## Extrait du document
##########

Lumière d´août, c´est aussi le roman où le Présent, le Passé et l´Avenir sont intimement mêlés bien que nous ne vivions que dans le présent. Ce qui explique la multiplicité des points de vue narratifs d´un chapitre à l´autre et même à l´intérieur d´un même chapitre, la focalisation interne signalée par des italiques, les ellipses narratives et les phrases inachevées de certains dialogues pour mieux faire saisir les sous-entendus de la chose dite.
Lumière d´août est aussi la description d´un terre marquée par le puritanisme, la prédication et la "chiennerie et l´abomination" de la "fornication" pour reprendre les termes qu´utilise le vieux Uncle Doc Hines, qui ne peut supporter que sa fille Milly ait couché avec un saltimbanque qui a du sang noir dans les veines bien qu´il se fasse passer pour un Mexicain ; d´autant que naîtra de cet accouplement de malédiction un fils qu´il abandonnera quand celui-ci aura 5 ans et qu´il reconnaîtra dans le meurtrier Christmas. A cela il ne faut pas oublier Miss Burden, la femme égorgée plus près de 49 ans que de 41, et qui a besoin d´avoir un homme même si celui-ci est un nègre. Pas non plus le père adoptif blanc de Christmas et pas davantage le pasteur Hightower qui ne peut plus prêcher, rejeté par son Eglise et ses fidèles suite aux inconduites de sa femme.

##########

## Tâche A
D'après l'extrait sur Lumière d'août, pour quelle raison le pasteur Hightower ne peut-il plus prêcher ?
## Tâche B
Reprenez l'extrait sur Lumière d'août à la suite de sa dernière phrase.

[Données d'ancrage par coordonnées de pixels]
##########

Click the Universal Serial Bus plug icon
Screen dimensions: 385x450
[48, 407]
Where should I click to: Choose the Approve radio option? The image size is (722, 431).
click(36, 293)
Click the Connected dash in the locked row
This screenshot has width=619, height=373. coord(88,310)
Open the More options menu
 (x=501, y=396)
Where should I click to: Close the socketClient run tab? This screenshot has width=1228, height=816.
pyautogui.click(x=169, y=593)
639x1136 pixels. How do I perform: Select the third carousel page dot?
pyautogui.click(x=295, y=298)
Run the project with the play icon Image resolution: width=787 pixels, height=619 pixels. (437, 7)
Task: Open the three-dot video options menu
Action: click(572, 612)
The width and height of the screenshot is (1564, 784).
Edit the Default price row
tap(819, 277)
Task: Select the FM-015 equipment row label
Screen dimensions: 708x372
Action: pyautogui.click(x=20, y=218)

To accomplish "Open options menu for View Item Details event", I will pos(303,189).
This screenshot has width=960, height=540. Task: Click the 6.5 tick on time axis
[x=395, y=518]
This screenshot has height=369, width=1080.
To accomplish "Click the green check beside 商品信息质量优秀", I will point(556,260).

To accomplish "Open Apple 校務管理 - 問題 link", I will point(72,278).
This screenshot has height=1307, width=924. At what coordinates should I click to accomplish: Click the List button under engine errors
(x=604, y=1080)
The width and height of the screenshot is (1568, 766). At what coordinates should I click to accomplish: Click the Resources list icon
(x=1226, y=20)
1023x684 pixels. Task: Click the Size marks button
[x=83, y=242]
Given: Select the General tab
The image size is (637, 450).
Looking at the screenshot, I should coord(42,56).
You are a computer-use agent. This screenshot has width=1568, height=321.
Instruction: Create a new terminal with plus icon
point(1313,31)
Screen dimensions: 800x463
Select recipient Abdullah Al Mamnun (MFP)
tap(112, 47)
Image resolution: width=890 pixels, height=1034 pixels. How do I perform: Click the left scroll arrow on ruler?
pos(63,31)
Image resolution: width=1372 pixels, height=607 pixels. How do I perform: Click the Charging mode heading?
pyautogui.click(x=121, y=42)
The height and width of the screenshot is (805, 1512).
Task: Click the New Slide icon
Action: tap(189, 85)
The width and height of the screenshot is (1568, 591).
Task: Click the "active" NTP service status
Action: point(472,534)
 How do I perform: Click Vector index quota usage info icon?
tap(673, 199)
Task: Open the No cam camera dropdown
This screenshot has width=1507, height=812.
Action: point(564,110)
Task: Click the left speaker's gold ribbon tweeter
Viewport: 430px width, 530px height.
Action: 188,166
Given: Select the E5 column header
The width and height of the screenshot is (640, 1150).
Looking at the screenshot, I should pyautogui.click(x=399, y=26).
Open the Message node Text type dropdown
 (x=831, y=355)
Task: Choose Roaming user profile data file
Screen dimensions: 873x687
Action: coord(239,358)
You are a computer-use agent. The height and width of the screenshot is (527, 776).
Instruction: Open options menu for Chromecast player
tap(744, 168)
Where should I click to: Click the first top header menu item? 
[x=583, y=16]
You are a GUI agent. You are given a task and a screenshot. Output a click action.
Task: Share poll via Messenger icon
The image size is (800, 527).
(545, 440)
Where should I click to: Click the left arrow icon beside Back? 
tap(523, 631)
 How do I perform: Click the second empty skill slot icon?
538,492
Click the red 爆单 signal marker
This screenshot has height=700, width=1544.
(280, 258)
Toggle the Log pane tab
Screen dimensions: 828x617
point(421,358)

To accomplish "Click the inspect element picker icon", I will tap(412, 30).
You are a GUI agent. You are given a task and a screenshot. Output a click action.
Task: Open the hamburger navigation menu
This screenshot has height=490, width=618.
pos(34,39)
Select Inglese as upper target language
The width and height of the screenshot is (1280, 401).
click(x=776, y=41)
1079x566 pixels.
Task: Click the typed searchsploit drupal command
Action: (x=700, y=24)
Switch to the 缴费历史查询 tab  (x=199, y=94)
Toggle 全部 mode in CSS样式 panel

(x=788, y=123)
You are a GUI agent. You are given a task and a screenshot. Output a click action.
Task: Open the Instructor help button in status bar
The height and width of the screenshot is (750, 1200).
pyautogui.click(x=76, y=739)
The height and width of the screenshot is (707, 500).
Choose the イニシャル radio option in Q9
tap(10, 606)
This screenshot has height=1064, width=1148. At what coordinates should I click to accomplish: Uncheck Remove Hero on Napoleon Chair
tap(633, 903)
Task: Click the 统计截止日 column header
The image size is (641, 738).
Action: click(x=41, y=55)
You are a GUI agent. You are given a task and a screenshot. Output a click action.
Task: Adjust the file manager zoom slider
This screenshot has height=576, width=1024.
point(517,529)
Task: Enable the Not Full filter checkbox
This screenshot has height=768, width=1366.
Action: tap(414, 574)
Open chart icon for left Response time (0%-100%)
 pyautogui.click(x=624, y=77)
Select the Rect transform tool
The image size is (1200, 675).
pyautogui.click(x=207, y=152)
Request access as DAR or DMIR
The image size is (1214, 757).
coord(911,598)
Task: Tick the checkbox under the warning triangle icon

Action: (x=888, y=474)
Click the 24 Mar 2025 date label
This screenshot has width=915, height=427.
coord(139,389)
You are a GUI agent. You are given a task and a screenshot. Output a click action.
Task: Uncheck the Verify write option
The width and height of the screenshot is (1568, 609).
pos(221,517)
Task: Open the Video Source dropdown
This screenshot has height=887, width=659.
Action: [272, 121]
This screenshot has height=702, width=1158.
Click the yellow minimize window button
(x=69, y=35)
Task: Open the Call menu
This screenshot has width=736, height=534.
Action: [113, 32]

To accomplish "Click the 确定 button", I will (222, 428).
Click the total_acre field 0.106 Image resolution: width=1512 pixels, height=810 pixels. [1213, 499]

##########

## Réponse rédigée A
Il a été rejeté par son Église et ses fidèles à la suite des inconduites de sa femme.

## Réponse rédigée B
Il y a cependant dans Lumière d`août un aspect supplémentaire qu´il faut relever. C´est la réapparition d´un thème où l´enracinement autobiographique dépassé par l´imagination et le torrent de l´écriture faulkérienne est évident.
William Faulknera été traumatisé d´être né deux fois trop tard. Après le guerre de Secession d´abord où son arrière-grand-père s´était illustré du coté des confédérés et qui donnera le personnage du vieux colonel John Sartoris l´Ancien ; et à nouveau trop tard pour que son engagement dans l´aviation canadienne pour combattre dans le ciel de France durant la Grande Guerre serve à quelque chose puisqu´il devra quitter le champ de bataille avant de savoir piloter et sans avoir tiré un seul coup de fusil. Cela donnera dans Sartoris les personnages des deux frères jumeaux John et Bayard. Bayard mort en héros dans le ciel de France alors que John mourra de ne pouvoir supporter les récits sur le Colonel John Sartoris l´Ancien et encore moins les "éclats" de récits sur son fère jumeau Bayard.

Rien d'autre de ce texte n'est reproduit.